Anche al Teatro Rossini, seguendo l’entusiastica moda del “cine”, si eseguono proiezioni: sono le famosissime “serate osé” che hanno poco di artistico, ma che riflettono quel brivido di eccitata trasgressione che insieme ai valzer, ai cappelli di paglietta, alle grandi Kenzie negli androni delle case aristocratiche e degli alberghi, la “Belle Époque” aveva portato anche da noi.
Si chiamavano “Serate nere” durante le quali il “Real Cinematografo “Volta” del Cav. Majeroni” proiettava una serie di “quadri piccanti” per soli uomini, provocando, assieme ai deliri trasgressivi dei pesaresi, i risentiti commenti della stampa cattolica locale, che vedeva in quei “pienoni indecenti” del pubblico maschile una “selvaggia gazzarra di gente da bordello”!
É anche l’idea progressista del cinematografo a rendere ancora più interessanti queste proiezioni, che univano il progresso tecnologico alla vecchia consolidatissima licenziosità maschile.

———

* **Compiti da svolgere**
a) Ricopia dal testo sulle serate osé del Teatro Rossini tutto ciò che va da "É anche l’idea" fino a "consolidatissima licenziosità maschile.".
b) Scrivi il seguito del testo sulle serate osé del Teatro Rossini, ripartendo subito dopo la sua ultima frase.

* **Dati registrati**
———

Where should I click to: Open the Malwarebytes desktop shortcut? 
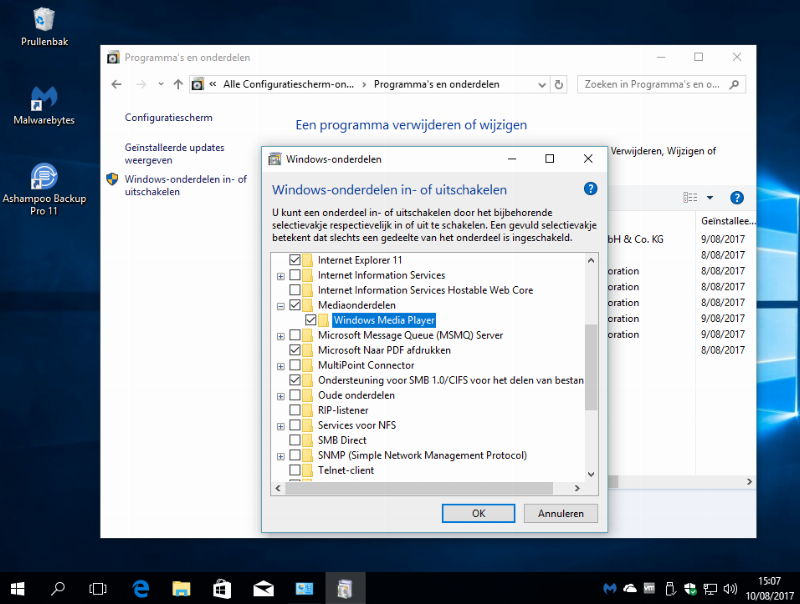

———

* **Risultati finali**
a)
É anche l’idea progressista del cinematografo a rendere ancora più interessanti queste proiezioni, che univano il progresso tecnologico alla vecchia consolidatissima licenziosità maschile.

b)
Ma il vero riverbero artistico, culturale e sociale della “Belle Époque”, Pesaro lo identificò in un personaggio straordinario che continua a emanare il suo fascino di intelligenza e creatività anche oggi a più di cent’anni di distanza: il suo nome è Oreste Ruggeri, il re dei glomeruli, l’ideatore della “reclame” di moderna concezione, il mecenate e l’ispiratore per l’indirizzo artistico delle sue botteghe di ceramiche, l’editore progressista dei suoi numerosi giornali, colui che avrebbe influenzato con inventiva inesauribile e avanguardistica, tutti i settori delle arti applicate e che promosse quel progetto “futurista” di città balneare e turistica attraverso la costruzione di sette villini (uno per ognuno dei suoi sei figli e uno per sua moglie Olga) a ridosso di una spiaggia ancora selvaggia e poco accogliente.
Oreste Ruggeri aveva intuito che nonostante Pesaro fosse una città sonnolenta, conservatrice e tradizionalista si sarebbe potuta risvegliare con la scossa inarrestabile di una tripla azione: quella della produttività, dell’arte e della ricchezza.
Oreste Ruggeri torna da Parigi, dove era stato nel 1896 a respirare aria di “Belle Époque”, con i disegni liberty di alcune costruzioni della Esposizione Universale e col triciclo a motore De Dion Buton col quale gira per la città suscitando nei cittadini morbose curiosità: “Chel matt del Sor Orest” dicono i pesaresi fra ironia e compiacimento.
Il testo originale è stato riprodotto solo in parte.